- PASSAGE TO READ
The layout axis is really quite simple. Compilers are given a lot of leeway in deciding how the subobjects of a class are stored within the class's storage. However, there are some cases where this leeway is not necessary, and having more rigid ordering guarantees is useful.

Such types are standard layout types. And the C++ standard doesn't even really do much with saying what that layout is specifically. It basically says three things about standard layout types:

  1. The first subobject is at the same address as the object itself.

  2. You can use offsetof to get a byte offset from the outer object to one of its member subobjects.

  3. unions get to play some games with accessing subobjects through an inactive member of a union if the active member is (at least partially) using the same layout as the inactive one being accessed.

Compilers generally permit standard layout objects to map to struct types with the same members in C. But there is no statement of that in the C++ standard; that's just what compilers feel like doing.

POD is basically a useless term at this point. It is just the intersection of trivial copyability (the value is only its binary data) and standard layout (the order of its subobjects is more well-defined). One can infer from such things that the type is C-like and could map to similar C objects. But the standard has no statements to that effect.


can you please elaborate following rules:

I'll try:

a) standard-layout classes must have all non-static data members with the same access control

That's simple: all non-static data members must all be public, private, or protected. You can't have some public and some private.

The reasoning for them goes to the reasoning for having a distinction between "standard layout" and "not standard layout" at all. Namely, to give the compiler the freedom to choose how to put things into memory. It's not just about vtable pointers.

(Dataset records)
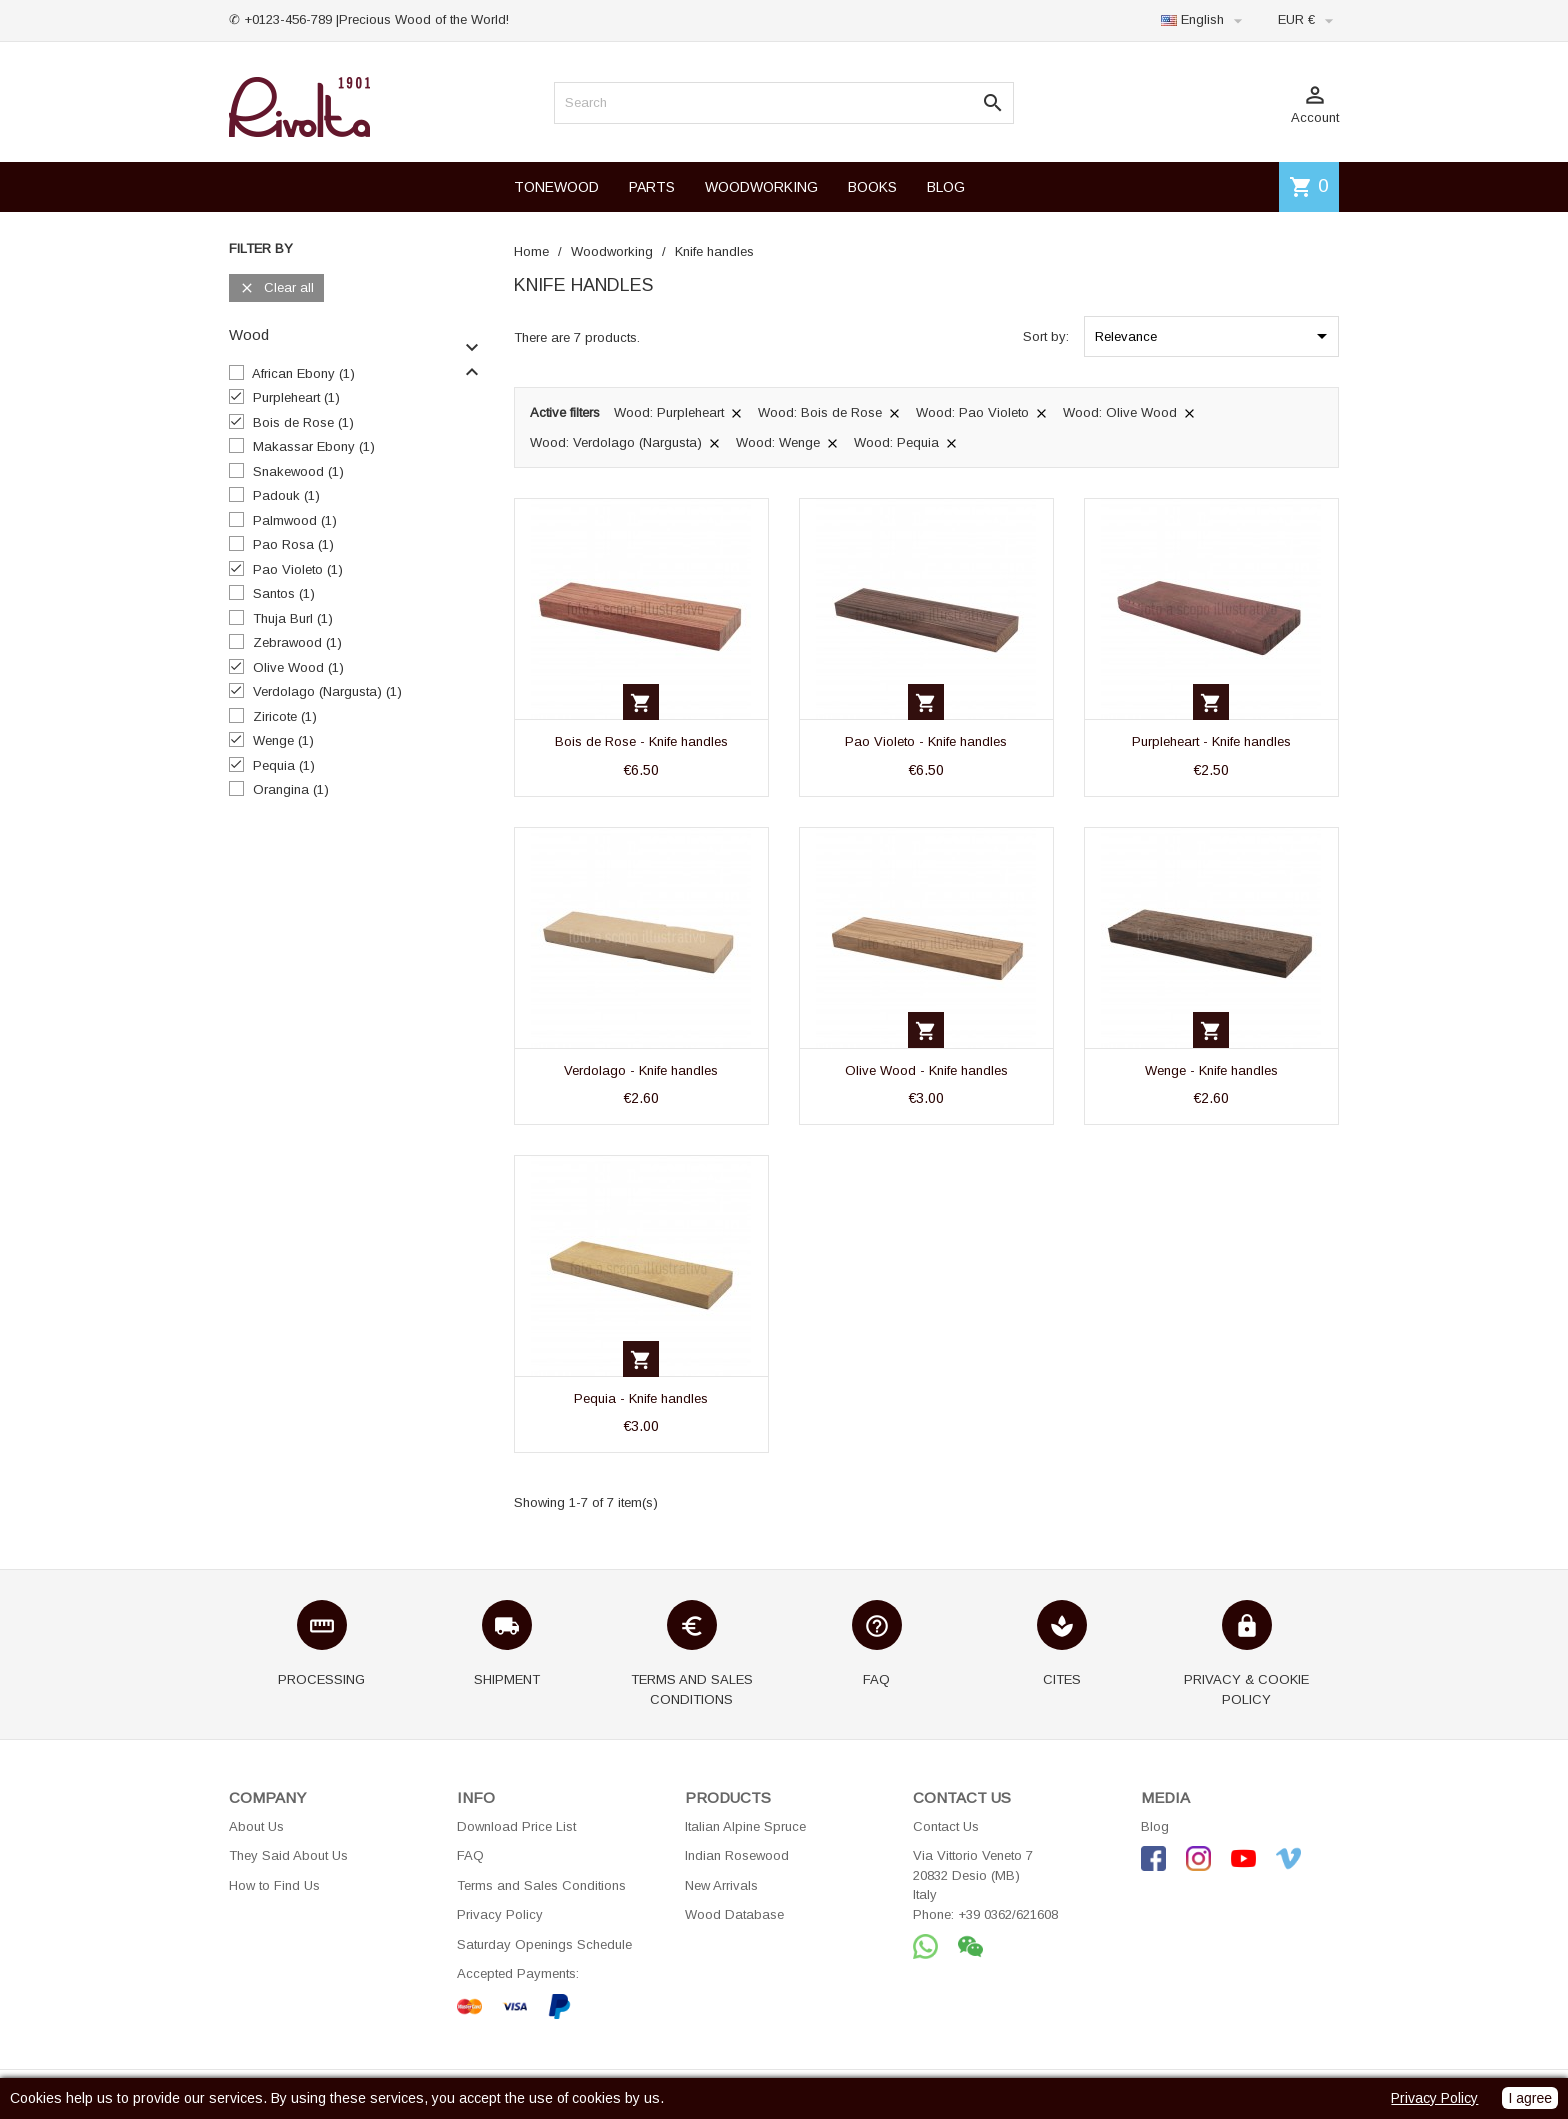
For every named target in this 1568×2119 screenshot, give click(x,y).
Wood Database (734, 1914)
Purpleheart (296, 397)
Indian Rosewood (737, 1855)
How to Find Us (274, 1885)
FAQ (470, 1855)
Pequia (284, 765)
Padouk (286, 495)
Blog (1155, 1826)
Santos (284, 593)
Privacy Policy (500, 1914)
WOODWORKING (761, 187)
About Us (256, 1826)
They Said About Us (288, 1855)
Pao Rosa (293, 544)
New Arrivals (721, 1885)
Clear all (276, 288)
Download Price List (516, 1826)
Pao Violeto (298, 569)
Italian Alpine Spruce (745, 1826)
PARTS (652, 187)
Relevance (1214, 336)
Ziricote (285, 716)
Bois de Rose (303, 422)
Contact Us (946, 1826)
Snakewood (298, 471)
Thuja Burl (293, 618)
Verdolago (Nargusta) (327, 691)
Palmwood (295, 520)
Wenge (283, 740)
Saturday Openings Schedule (544, 1944)
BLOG (946, 187)
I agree (1530, 2098)
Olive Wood (298, 667)
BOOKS (872, 187)
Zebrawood (297, 642)
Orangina (291, 789)
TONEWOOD (556, 187)
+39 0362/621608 (1008, 1914)
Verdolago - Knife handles (641, 1070)
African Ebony (303, 373)
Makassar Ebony (314, 446)
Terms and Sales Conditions (541, 1885)
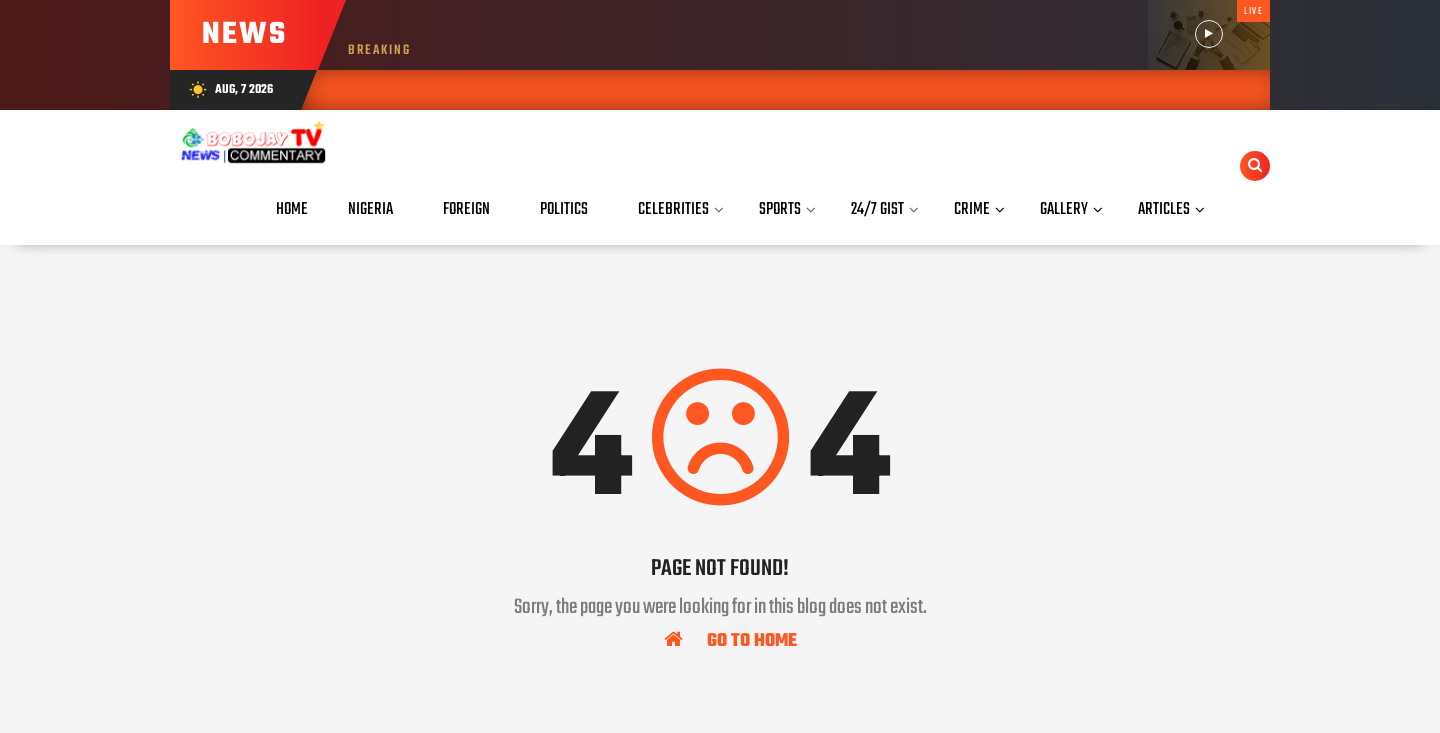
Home (292, 209)
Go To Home (730, 640)
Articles (1164, 209)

- TASK INSTRUCTIONS
a. In the passage on C++ standard layout types, where is the first subobject located?
b. Continue the passage on C++ standard layout types from its final sentence.

- SOLVED TASKS
a. It is at the same address as the object itself.

b.
Back when they standardized C++ in 98, they had to basically predict how people would implement it. While they had quite a bit of implementation experience with various flavors of C++, they weren't certain about things. So they decided to be cautious: give the compilers as much freedom as possible.

That's why the definition of POD in C++98 is so strict. It gave C++ compilers great latitude on member layout for most classes. Basically, POD types were intended to be special cases, something you specifically wrote for a reason.

When C++11 was being worked on, they had a lot more experience with compilers. And they realized that... C++ compiler writers are really lazy. They had all this freedom, but they didn't do anything with it.

The rules of standard layout are more or less codifying common practice: most compilers didn't really have to change much if anything at all to implement them (outside of maybe some stuff for the corresponding type traits).

Now, when it came to public/private, things are different. The freedom to reorder which members are public vs. private actually can matter to the compiler, particularly in debugging builds. And since the point of standard layout is that there is compatibility with other languages, you can't have the layout be different in debug vs. release.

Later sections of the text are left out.